Und das ist es eben, was bei all diesen Dingen so eigentümlich wirkt: daß Abgeleitetes und Ursprüngliches, Naturnahes und Naturfernes nebeneinander stehen und daß bei dem mühsamen Ringen mit dem Hauptproblem der Figur noch ein tröstlicher Kraftüberschuß bleibt, der sich in dem fröhlichen Wellengekräusel ebenso laut kundgibt wie in dem reichbesetzten bergigen Ufer, das hoch hinauf den Hintergrund füllt.

Das Blatt hat einen malerischen Charakter, der über alles Ältere hinausgeht: der Ton des dunklen Wassers, auf dem der weiße Körper steht, oder das Helldunkel des beschatteten Schenkels sind in guten Drucken von einer sehr feinen Wirkung. Den jungen Dürer aber wird man von vornherein an der höchst originellen und kecken Fleckenverteilung erkennen und die Durchführung der Schräglinie des Bergabhangs durchs ganze Bild ist eine Kühnheit ohnegleichen gewesen.

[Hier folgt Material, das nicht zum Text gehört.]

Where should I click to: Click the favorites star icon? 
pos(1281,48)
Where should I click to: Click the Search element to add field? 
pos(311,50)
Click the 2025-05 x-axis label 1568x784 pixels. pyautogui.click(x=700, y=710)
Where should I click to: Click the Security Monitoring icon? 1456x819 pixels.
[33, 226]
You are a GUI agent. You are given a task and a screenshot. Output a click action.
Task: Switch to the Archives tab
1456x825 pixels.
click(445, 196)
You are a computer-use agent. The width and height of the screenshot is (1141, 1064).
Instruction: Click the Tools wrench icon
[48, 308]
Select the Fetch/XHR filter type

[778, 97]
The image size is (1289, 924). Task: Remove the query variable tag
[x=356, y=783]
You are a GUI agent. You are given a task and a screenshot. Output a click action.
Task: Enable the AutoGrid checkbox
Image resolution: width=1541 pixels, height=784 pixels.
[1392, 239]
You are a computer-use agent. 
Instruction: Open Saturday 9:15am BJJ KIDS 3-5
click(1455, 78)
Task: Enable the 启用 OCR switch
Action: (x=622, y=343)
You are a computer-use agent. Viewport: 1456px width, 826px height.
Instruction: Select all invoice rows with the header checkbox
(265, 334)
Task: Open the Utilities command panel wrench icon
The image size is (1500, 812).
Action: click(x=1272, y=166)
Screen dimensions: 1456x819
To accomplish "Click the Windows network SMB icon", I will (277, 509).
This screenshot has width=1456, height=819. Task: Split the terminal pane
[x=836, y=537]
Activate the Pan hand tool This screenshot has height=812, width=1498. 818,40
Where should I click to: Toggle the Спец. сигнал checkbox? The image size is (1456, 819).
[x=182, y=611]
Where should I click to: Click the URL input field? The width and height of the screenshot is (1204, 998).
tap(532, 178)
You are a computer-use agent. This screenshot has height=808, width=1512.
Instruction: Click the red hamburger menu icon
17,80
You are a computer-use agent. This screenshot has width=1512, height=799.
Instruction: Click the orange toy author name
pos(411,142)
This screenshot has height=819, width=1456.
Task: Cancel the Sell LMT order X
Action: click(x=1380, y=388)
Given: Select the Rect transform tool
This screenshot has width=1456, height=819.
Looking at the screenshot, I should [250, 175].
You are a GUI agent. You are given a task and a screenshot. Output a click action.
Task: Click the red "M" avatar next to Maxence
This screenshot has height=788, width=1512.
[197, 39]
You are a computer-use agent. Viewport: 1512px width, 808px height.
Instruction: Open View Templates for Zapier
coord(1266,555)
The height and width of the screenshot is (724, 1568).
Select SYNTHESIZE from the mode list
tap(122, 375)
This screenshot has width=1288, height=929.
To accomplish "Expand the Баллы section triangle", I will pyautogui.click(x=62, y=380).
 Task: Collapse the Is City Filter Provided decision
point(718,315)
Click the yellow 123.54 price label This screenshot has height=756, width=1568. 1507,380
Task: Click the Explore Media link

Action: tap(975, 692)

Nach dem »Meerwunder« macht Dürer einen noch bedeutenderen Anlauf: er verfeinert die Zeichnung, steigert den Maßstab, nimmt das Problem der Bewegung mit auf und versucht vier, fünf Figuren zu einer tektonischen Gruppe zusammenzuschließen. Es entsteht der sogenannte »große Herkules«. Aber wieder keine Natur, kein Bilden aus erster Hand, sondern ein Arbeiten mit geprägten Formen, die der italienischen Kunst entnommen sind.

Der sog. große Herkules
(Die Eifersucht)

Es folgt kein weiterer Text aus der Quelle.